940 F.2d 275 (7th Cir. 1991), 90-1582, Woods v. City of Michigan City, Ind.
|Citation:||940 F.2d 275|
|Party Name:||Jon M. WOODS and Connie Blakley, Plaintiffs-Appellants, v. CITY OF MICHIGAN CITY, INDIANA, Michael M. Bigda, Officer Hudson, Four Other Unknown Officers, individually and County of LaPorte, Indiana, Defendants-Appellees.|
|Case Date:||August 15, 1991|
|Court:||United States Courts of Appeals, Court of Appeals for the Seventh Circuit|
Argued Dec. 3, 1990.
Hugo E. Martz (argued), Valparaiso, Ind., for plaintiffs-appellants.
Charles E. Hervas (argued), James G. Sotos, James R. Schirott, Michael W. Condon, Phillip A. Luetkehans, Betty J. Gloss, Schirott & Associates, Itasca, Ill., Steven C. Snyder, Michigan City, Ind., Shaw R. Friedman, Bokland, Yandt & Friedman, and Martin W. Kus, Newby, Lewis, Kaminski & Jones, LaPorte, Ind., for defendants-appellees.

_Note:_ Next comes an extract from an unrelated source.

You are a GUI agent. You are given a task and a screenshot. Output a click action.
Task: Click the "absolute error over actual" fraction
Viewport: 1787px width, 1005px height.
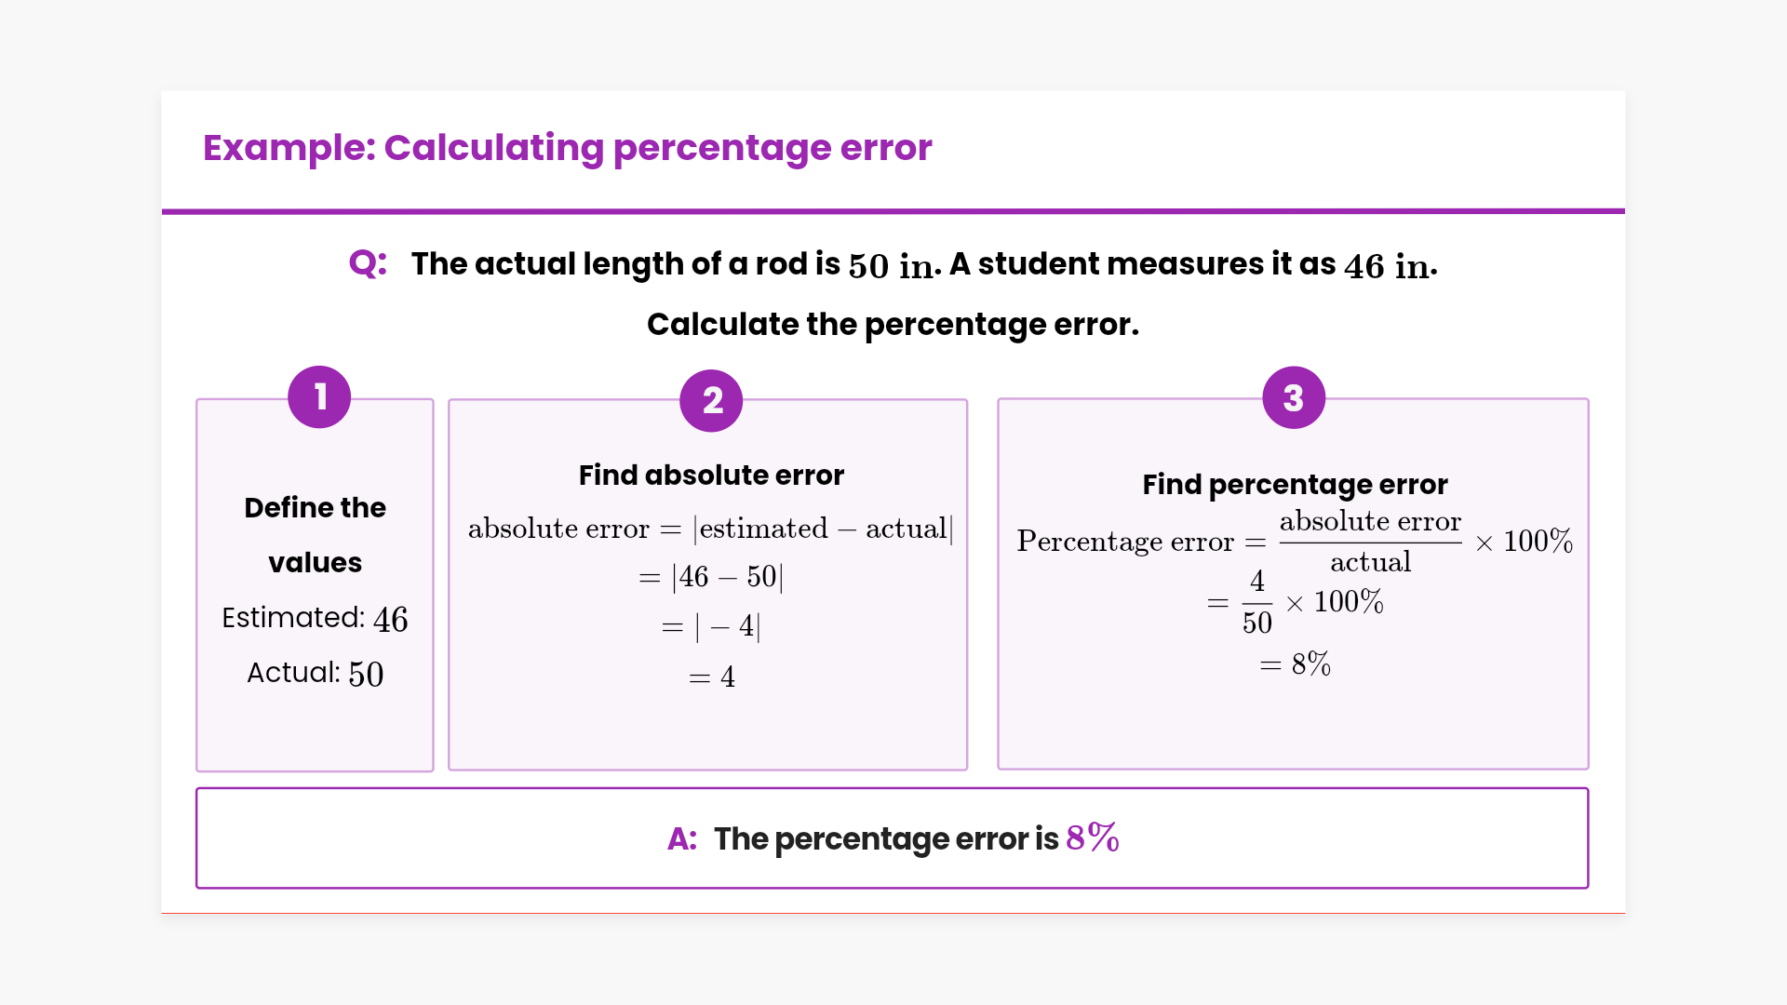(1370, 542)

Before BAUER, Chief Judge, MANION, Circuit Judge, and WILL, Senior District Judge. [*]
MANION, Circuit Judge.
Plaintiff Jon M. Woods brought suit under 42 U.S.C. Sec. 1983 against the City, the County, and various police officers claiming unlawful detention after his arrest for reckless driving. Before releasing Woods the City police required him to post bond in accordance with a bond schedule issued by a state Superior Court judge. State law, however, explicitly eliminated the requirement that bond be posted for release in reckless driving offenses, conditioning such release instead on the defendant's signing a promise to appear in court. Woods claimed that his detention and need to post bond in violation of state law resulted in a denial of his liberty interest under the Fourteenth Amendment. The district court concluded that the state judge's bond directive, although contrary to state law, was not a policy of the City or County. He concluded that Woods did not state a legally cognizable claim and granted summary judgment in favor of the defendants. The district court also ruled that the defendant police officers were protected by qualified immunity, and consequently dismissed Woods' suit against them. Woods appeals, and we affirm.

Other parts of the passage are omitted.